Records to use →
═══
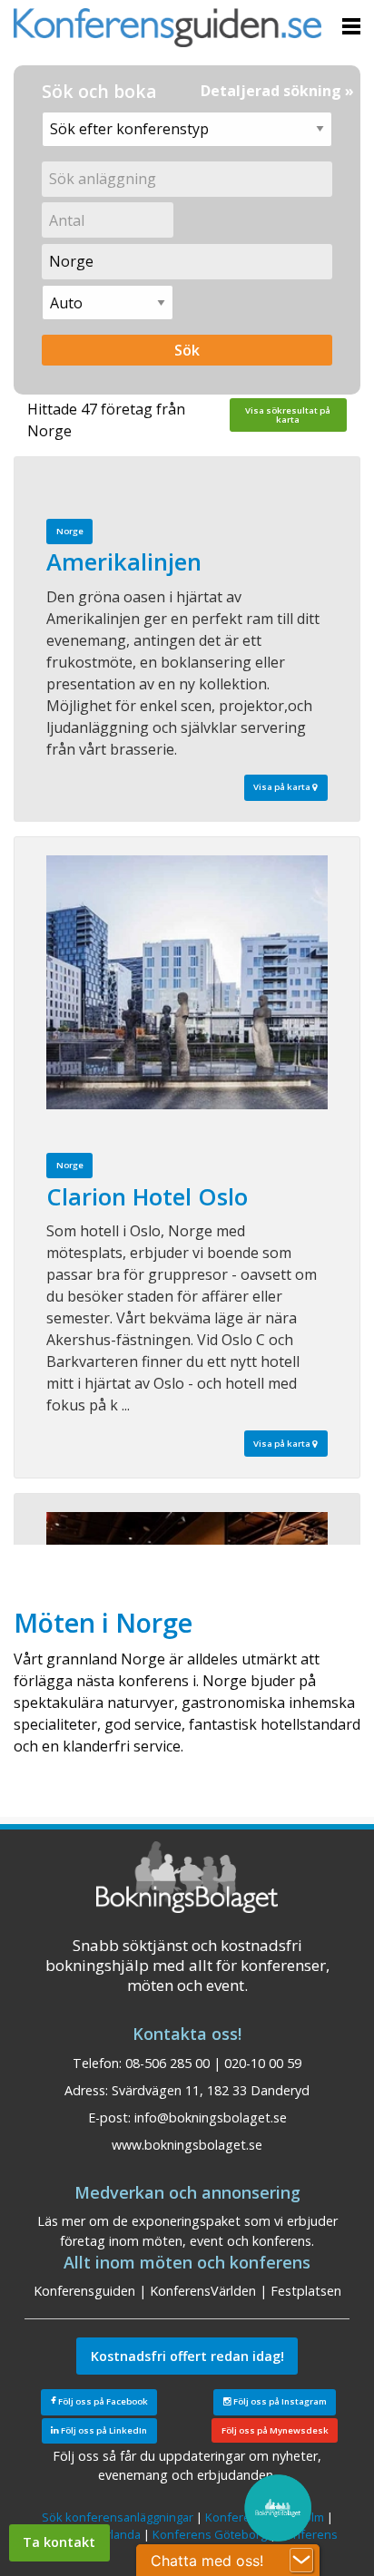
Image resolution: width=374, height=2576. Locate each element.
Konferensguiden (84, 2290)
═══
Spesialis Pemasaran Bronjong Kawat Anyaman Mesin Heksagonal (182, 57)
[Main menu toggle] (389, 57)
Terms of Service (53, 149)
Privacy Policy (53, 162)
═══
Go back to the listing above. Copy word for word the lines from the one with "[Main menu toggle] (389, 57)" through the one with "Privacy Policy (53, 162)", and nothing more.

Answer section →
[Main menu toggle] (389, 57)
Terms of Service (53, 149)
Privacy Policy (53, 162)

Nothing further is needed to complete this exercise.